## AIM OF THE EXERCISE
Please give the lines starting at the one containing "coordinates (295, 90)." and ending at the one containing "In order to" as a Markdown table with the columns Row and Line text, leaving out any blank lines.

## DATA FOR THIS EXERCISE
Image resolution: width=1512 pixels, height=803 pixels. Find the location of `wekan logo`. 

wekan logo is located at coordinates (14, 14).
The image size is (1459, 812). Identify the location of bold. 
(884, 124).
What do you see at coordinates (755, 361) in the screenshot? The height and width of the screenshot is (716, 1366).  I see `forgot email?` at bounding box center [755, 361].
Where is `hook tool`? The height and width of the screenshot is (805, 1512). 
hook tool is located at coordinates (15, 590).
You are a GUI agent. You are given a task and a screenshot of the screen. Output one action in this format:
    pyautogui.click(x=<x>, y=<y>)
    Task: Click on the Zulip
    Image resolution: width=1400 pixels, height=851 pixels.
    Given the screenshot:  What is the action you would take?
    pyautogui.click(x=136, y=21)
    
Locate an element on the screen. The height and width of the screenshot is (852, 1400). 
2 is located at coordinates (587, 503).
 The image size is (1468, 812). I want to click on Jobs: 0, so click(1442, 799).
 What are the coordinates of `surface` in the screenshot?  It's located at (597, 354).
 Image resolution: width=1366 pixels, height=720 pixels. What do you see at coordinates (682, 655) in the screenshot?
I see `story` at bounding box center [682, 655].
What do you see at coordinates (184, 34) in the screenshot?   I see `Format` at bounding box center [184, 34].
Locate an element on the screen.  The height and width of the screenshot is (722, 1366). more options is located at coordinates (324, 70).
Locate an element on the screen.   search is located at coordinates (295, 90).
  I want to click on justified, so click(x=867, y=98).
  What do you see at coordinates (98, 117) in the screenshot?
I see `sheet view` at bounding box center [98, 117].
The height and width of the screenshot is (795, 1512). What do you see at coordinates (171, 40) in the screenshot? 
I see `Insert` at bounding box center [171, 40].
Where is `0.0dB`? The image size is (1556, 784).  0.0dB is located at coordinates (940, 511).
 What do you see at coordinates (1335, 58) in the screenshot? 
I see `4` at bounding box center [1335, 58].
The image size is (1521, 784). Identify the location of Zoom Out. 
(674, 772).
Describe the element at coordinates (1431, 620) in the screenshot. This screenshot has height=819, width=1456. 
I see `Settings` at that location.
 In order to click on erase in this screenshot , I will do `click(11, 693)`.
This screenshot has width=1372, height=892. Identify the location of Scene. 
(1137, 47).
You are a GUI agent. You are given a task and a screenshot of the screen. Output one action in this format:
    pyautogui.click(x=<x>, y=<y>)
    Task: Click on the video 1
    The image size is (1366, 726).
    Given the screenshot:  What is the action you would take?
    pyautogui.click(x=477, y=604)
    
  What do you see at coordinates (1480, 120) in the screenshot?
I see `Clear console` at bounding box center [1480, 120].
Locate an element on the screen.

## EXERCISE ANSWER
| Row | Line text |
|---|---|
| 1 | Locate an element on the screen.   search is located at coordinates (295, 90). |
| 2 |   I want to click on justified, so click(x=867, y=98). |
| 3 |   What do you see at coordinates (98, 117) in the screenshot? |
| 4 | I see `sheet view` at bounding box center [98, 117]. |
| 5 | The height and width of the screenshot is (795, 1512). What do you see at coordinates (171, 40) in the screenshot?  |
| 6 | I see `Insert` at bounding box center [171, 40]. |
| 7 | Where is `0.0dB`? The image size is (1556, 784).  0.0dB is located at coordinates (940, 511). |
| 8 |  What do you see at coordinates (1335, 58) in the screenshot?  |
| 9 | I see `4` at bounding box center [1335, 58]. |
| 10 | The image size is (1521, 784). Identify the location of Zoom Out.  |
| 11 | (674, 772). |
| 12 | Describe the element at coordinates (1431, 620) in the screenshot. This screenshot has height=819, width=1456.  |
| 13 | I see `Settings` at that location. |
| 14 |  In order to click on erase in this screenshot , I will do `click(11, 693)`. |